RECORD SET section start

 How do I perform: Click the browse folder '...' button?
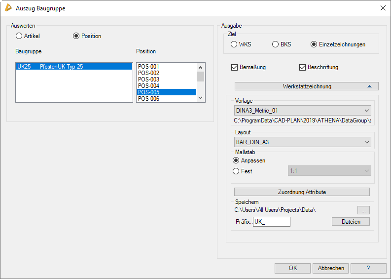[x=363, y=210]
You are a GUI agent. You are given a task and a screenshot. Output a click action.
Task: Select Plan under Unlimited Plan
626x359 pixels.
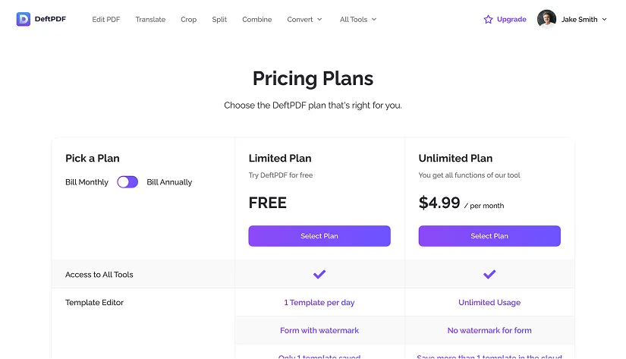489,236
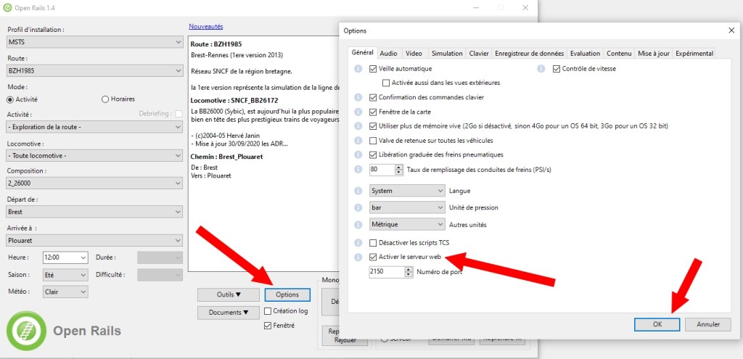Image resolution: width=743 pixels, height=359 pixels.
Task: Increase brake pipe charging rate with stepper
Action: pyautogui.click(x=399, y=166)
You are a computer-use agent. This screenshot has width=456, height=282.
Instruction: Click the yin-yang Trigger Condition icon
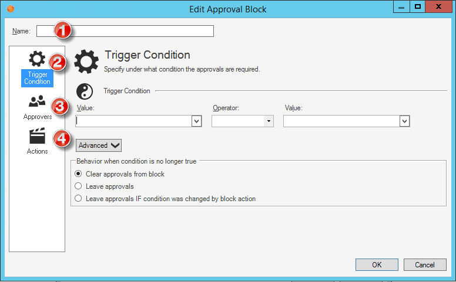point(86,91)
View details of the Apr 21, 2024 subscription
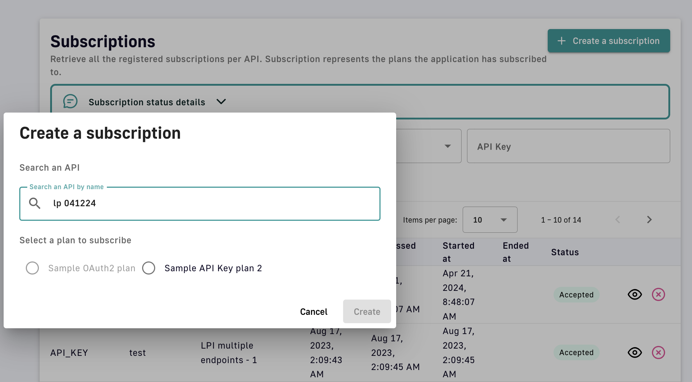692x382 pixels. coord(635,294)
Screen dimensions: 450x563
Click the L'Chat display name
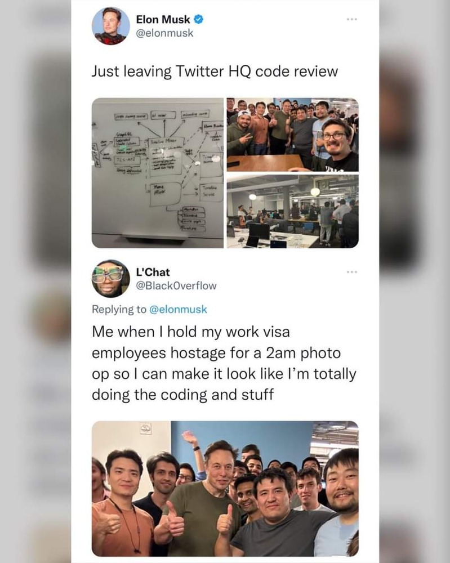coord(153,272)
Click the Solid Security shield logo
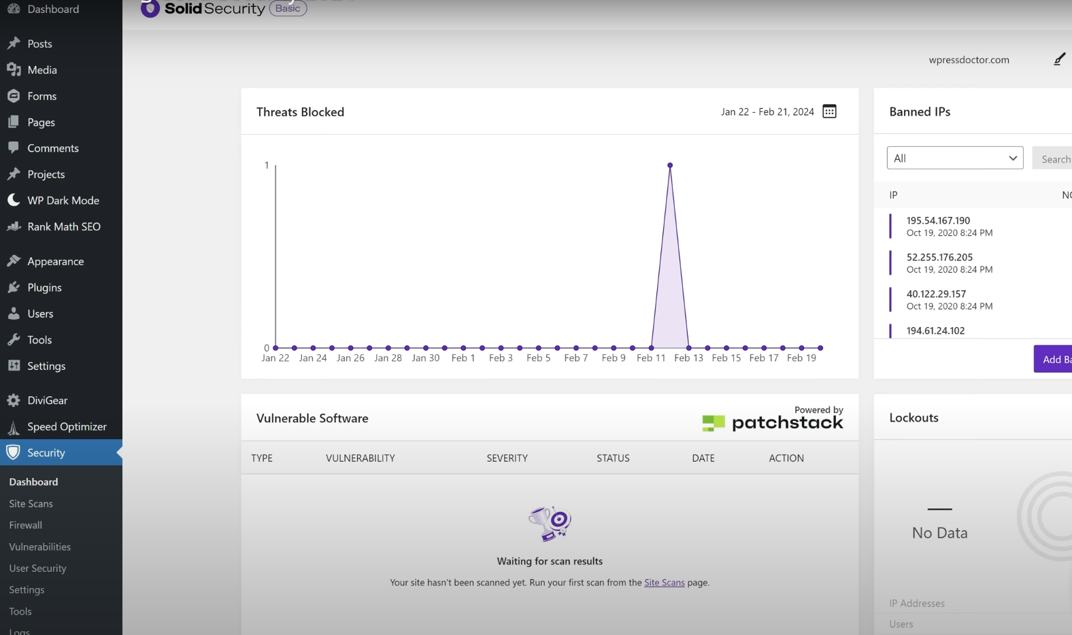 (150, 9)
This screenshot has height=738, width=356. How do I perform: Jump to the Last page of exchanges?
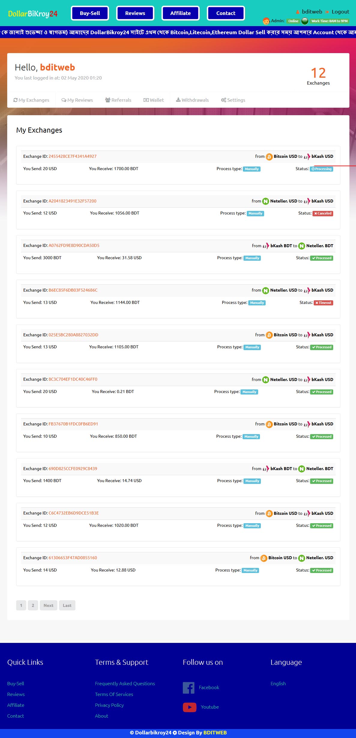point(67,605)
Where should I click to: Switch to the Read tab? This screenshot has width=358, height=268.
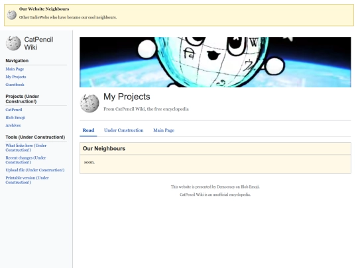tap(88, 130)
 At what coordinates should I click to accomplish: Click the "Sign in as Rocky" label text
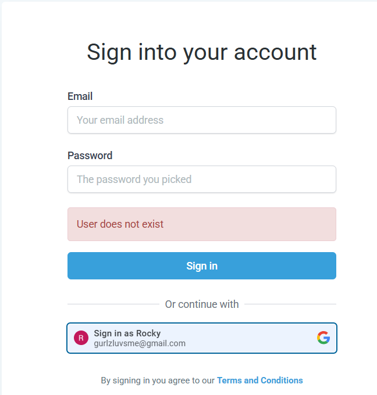click(x=127, y=333)
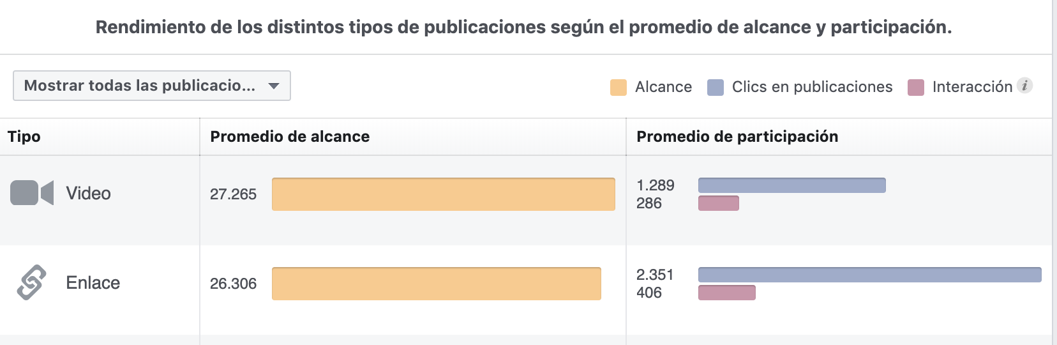
Task: Click the Video blue post clicks bar
Action: coord(791,185)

RECORD SET section end

Copy exactly the lines from the one containing "You are a computer-use" to the end of the records, both included, and leave the pictures out.

You are a computer-use agent. This screenshot has width=456, height=282.
Instruction: Click the yin-yang Trigger Condition icon
point(86,91)
View details of the Apr 21, 2024 subscription
692x382 pixels. coord(635,294)
Screen dimensions: 450x563
Click the L'Chat display name
coord(153,272)
Click the Solid Security shield logo
 (150, 9)
This screenshot has height=738, width=356. How do I perform: Jump to the Last page of exchanges?
point(67,605)
Where should I click to: Switch to the Read tab? This screenshot has width=358, height=268.
tap(88, 130)
 At what coordinates should I click to accomplish: Click the "Sign in as Rocky" label text
click(x=127, y=333)
Task: Click the Video blue post clicks bar
Action: coord(791,185)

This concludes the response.